### [Assigned task]
In the extract about Nguyễn Ngọc Loan, what was the name of the restaurant he opened in Burke, Virginia?

### [Extract]

The photograph and footage were broadcast worldwide, allegedly increasing anti-war sentiment. Eddie Adams' photo won him the 1969 Pulitzer Prize for Spot News Photography. Adams later stated he regretted he was unable to get a picture "of that Viet Cong [the deceased] blowing away the [Tuan] family".

===Subsequent career===
A few months after the execution picture was taken, Loan was wounded seriously near Saigon by machine gun fire to his right leg. Again, his picture was published by the world press, this time as Australian war correspondent Pat Burgess carried him back to his lines.

On 8 June 1968 President Thiệu replaced Loan as Director of National Police with Trần Văn Hai.
In late June he went to Australia for medical treatment, returning to Vietnam later that year. In May 1969 he and his family flew to the US where he received medical treatment at Walter Reed Army Medical Center and remained in Alexandria, Virginia until December 1969 when they returned to Vietnam. Soon after his arrival in the US Adams was awarded the Pulitzer Prize for his photo and this brought attention to Loan. Senator Stephen M. Young denounced Loan in the Senate calling him a "brutal murderer".

In August 1970 he was appointed to a Defense Ministry job that involved long-range planning but lacked actual power. Loan helped construct hospitals for war wounded and was a frequent visitor to children's hospitals and orphanages. His leg wound continued to trouble him and it was amputated in September 1974.

== Later life ==
In 1975, during the fall of Saigon, Loan approached the US Embassy for evacuation, but was refused, and he and his family escaped aboard an RVNAF airplane and eventually reached the US. There he moved to Dale City, Virginia. He then opened a restaurant named "Les Trois Continents" in the Washington, D.C. suburb of Burke, Virginia at Rolling Valley Mall. The restaurant served pizza, hamburgers, and Vietnamese cuisine, but was described as more of a pizzeria. Loan also worked as a secretary in a Washington company at this time. When interviewed, Loan stated "All we want to do is to forget and to be left alone".

Adams later apologized in person to Loan and his family for the damage his photograph did to his reputation.

House of Representatives member Elizabeth Holtzman forwarded a list of Vietnamese officials who may have committed war crimes (including Loan) to Immigration and Naturalization Service (INS). House of Representatives member Harold S. Sawyer later requested the Library of Congress investigate Loan. In 1978, the INS contended that Loan had committed a war crime, following a report by the Library of Congress which concluded that the summary execution of Nguyễn Văn Lém had been illegal by Vietnamese law, in an attempt to revoke his permanent resident status to ensure that he could not become a United States citizen. They approached Adams to testify against Loan, but Adams instead testified in his favor and Loan was allowed to stay. The deportation was halted by the intervention of United States President Jimmy Carter, who stated that "such historical revisionism was folly".

Loan visited the Vietnam Veterans Memorial and praised it.

In 1991, Loan closed his restaurant and retired after a decrease of business caused by increased publicity about his past. Adams recalled that on his last visit to the pizza parlor soon before it closed, he had seen written on a toilet wall, "We know who you are, you fucker".

== Death ==
Nguyễn Ngọc Loan died of cancer on 14 July 1998, aged 67, in Burke, Virginia. After his death, Adams praised him: "The guy was a hero. America should be crying. I just hate to see him go this way, without people knowing anything about him."

Adams wrote a eulogy to Loan in Time:
The general killed the Viet Cong; I killed the general with my camera. Still photographs are the most powerful weapon in the world. People believe them, but photographs do lie, even without manipulation. They are only half-truths. What the photograph didn't say was, "What would you do if you were the general at that time and place on that hot day, and you caught the so-called bad guy after he blew away one, two or three American soldiers?".

==Personal life==
Loan was married to Chinh Mai, with whom he raised five children.

### [Data to examine]
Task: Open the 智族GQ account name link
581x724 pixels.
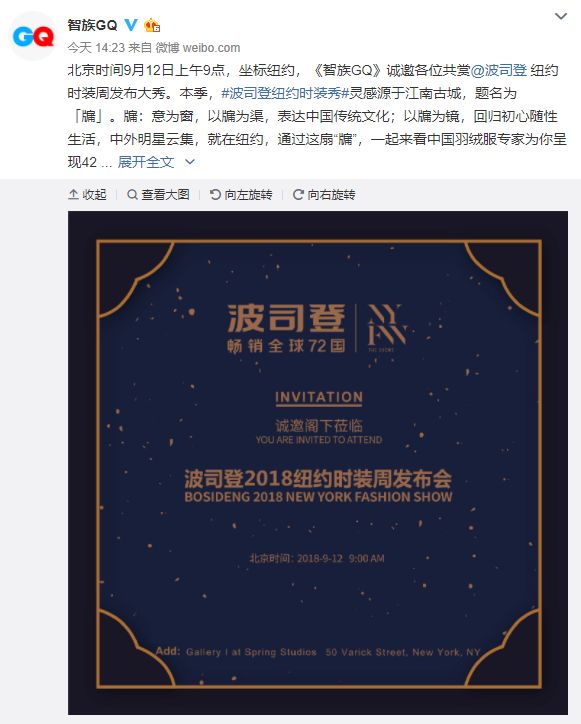Action: click(92, 25)
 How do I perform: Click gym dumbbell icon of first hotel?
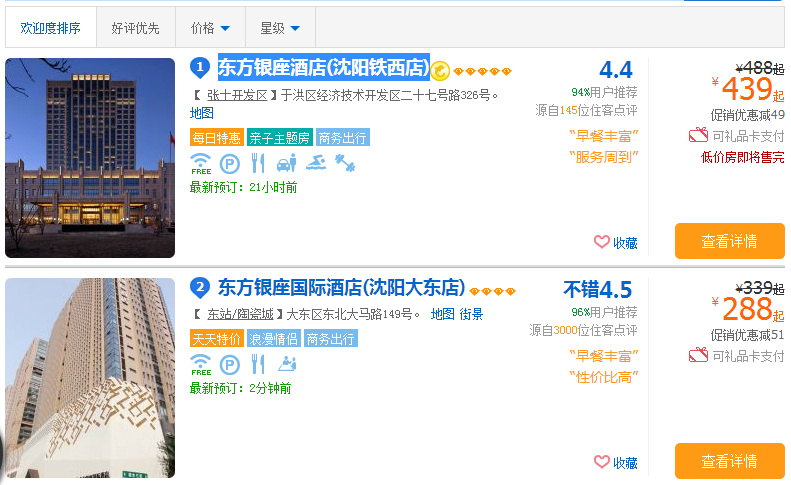pos(345,163)
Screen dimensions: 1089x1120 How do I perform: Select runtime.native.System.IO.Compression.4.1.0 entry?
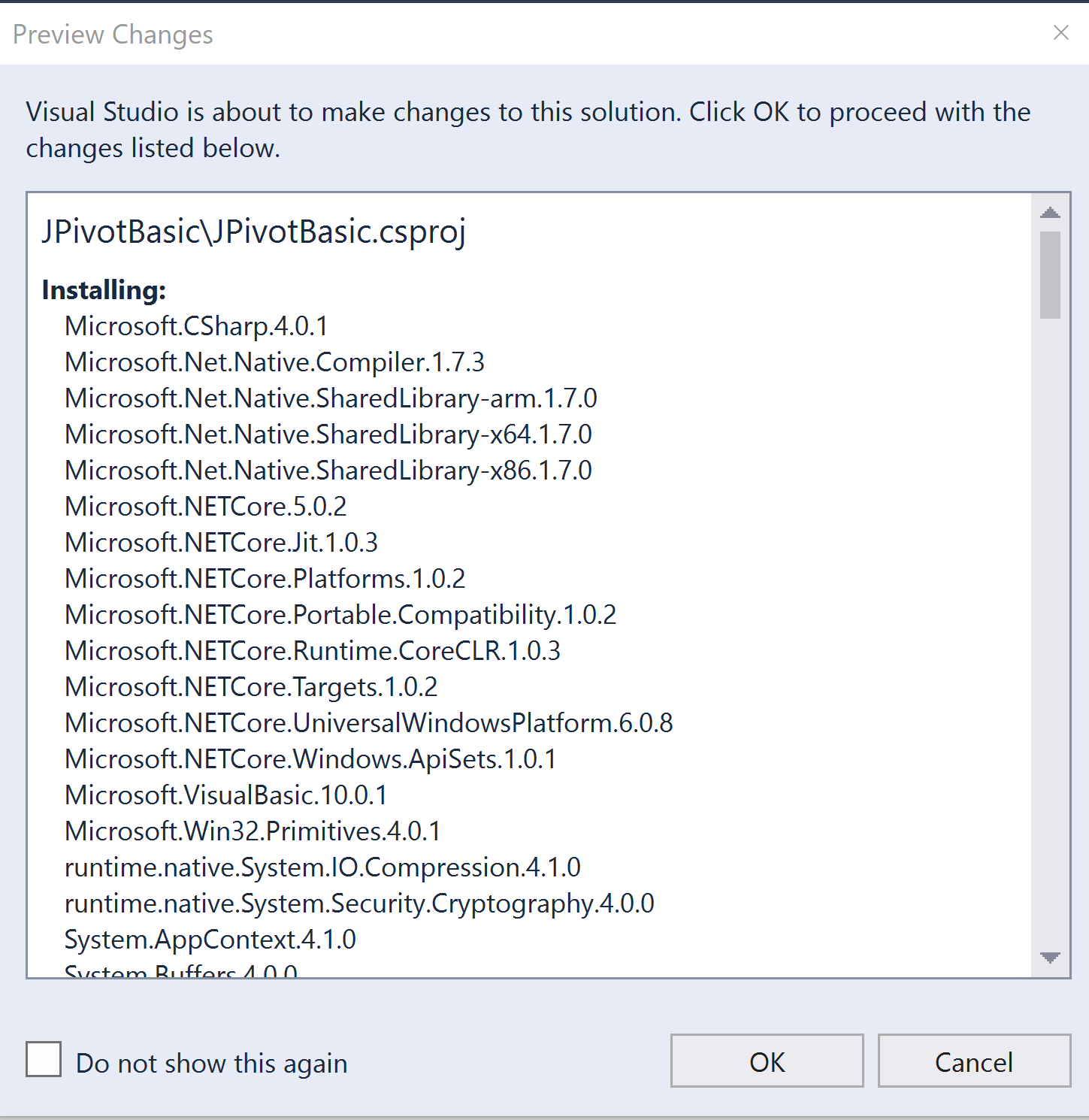point(322,867)
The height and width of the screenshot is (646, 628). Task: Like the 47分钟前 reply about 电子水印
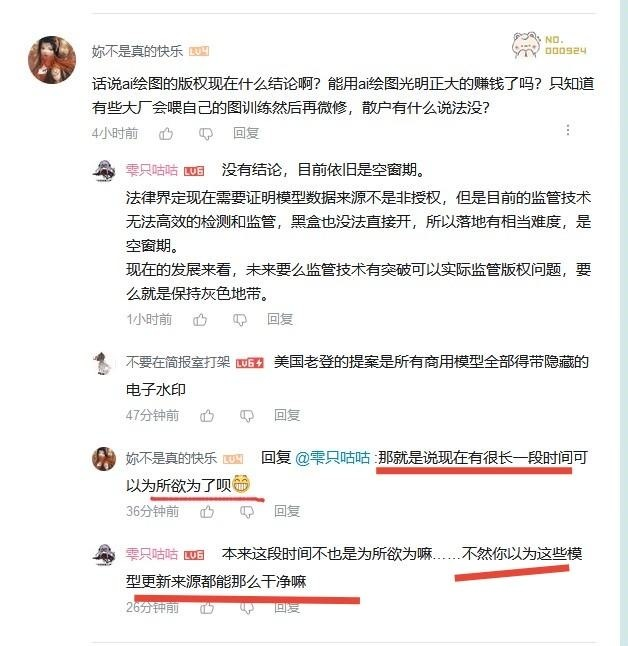point(207,416)
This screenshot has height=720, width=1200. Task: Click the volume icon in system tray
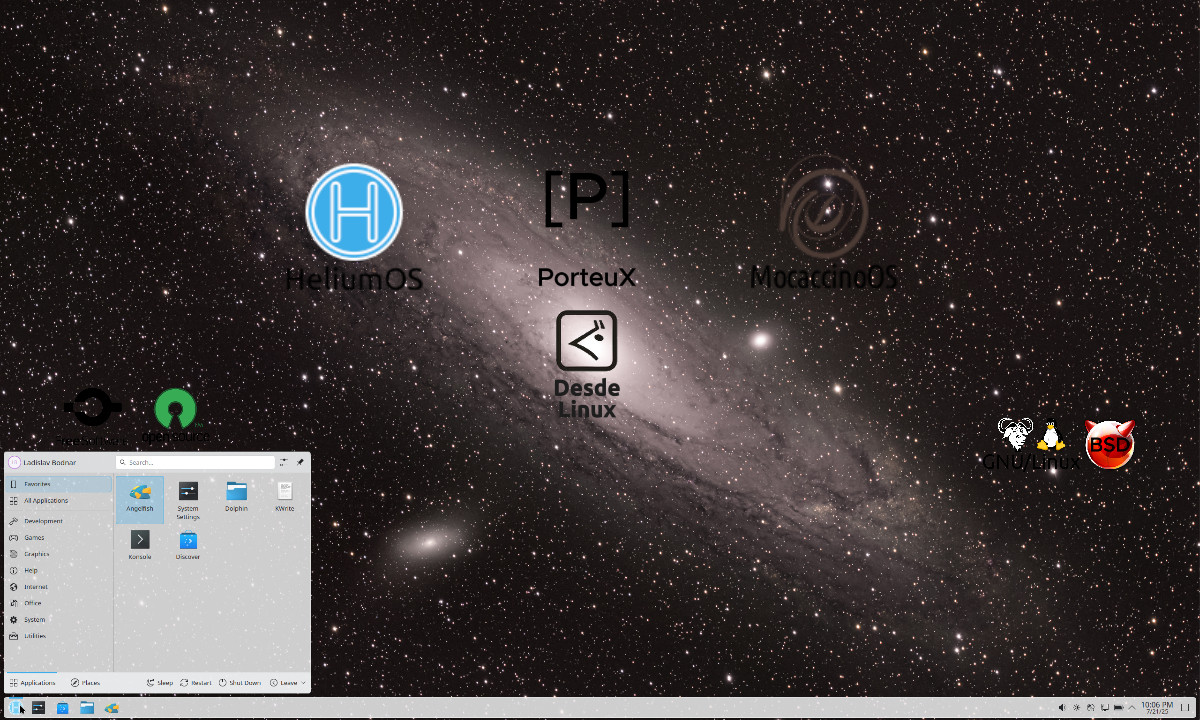(1062, 708)
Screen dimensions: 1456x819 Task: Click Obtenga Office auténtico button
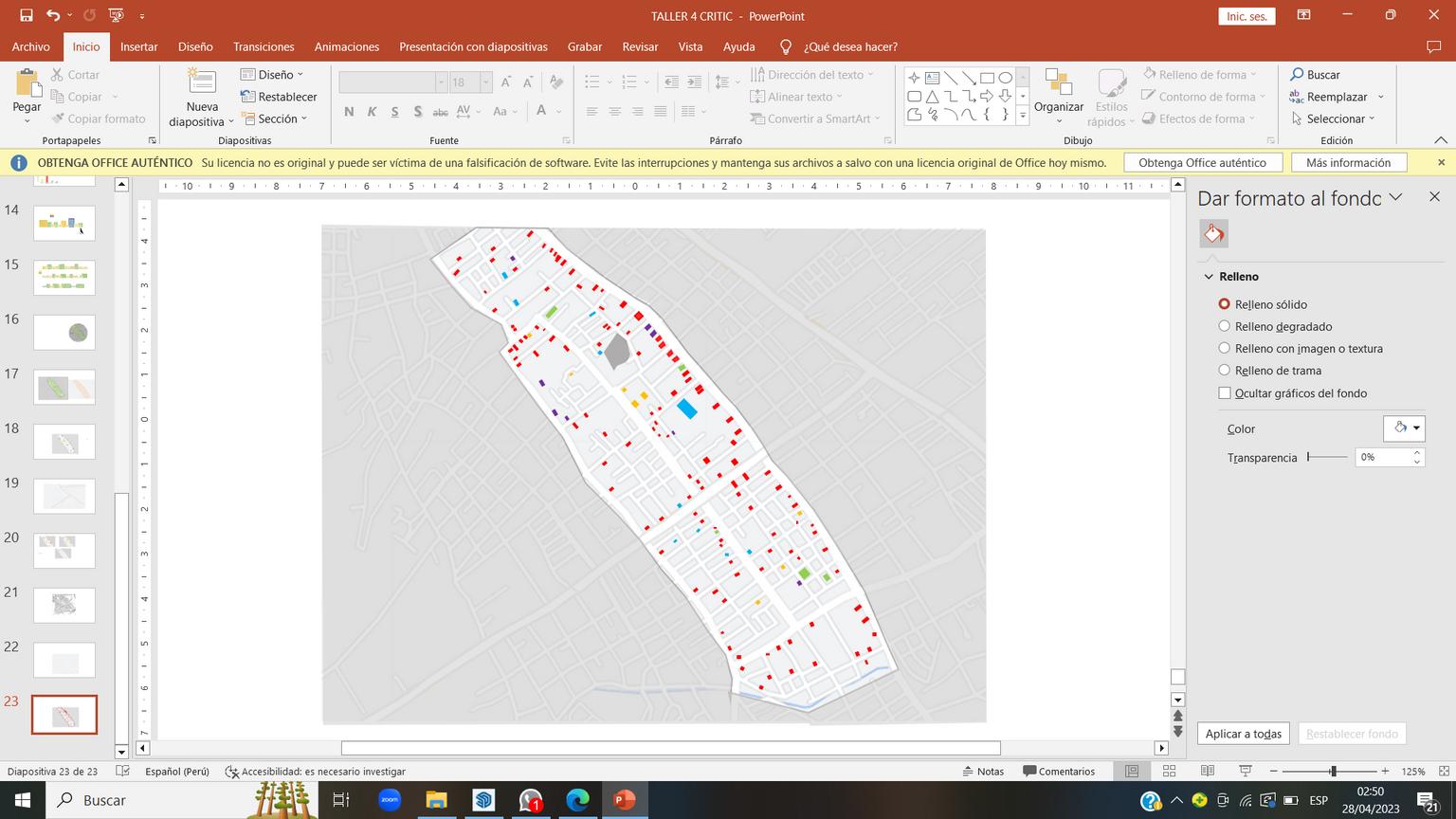pyautogui.click(x=1202, y=163)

### [Solution to this task]
Les Trois Continents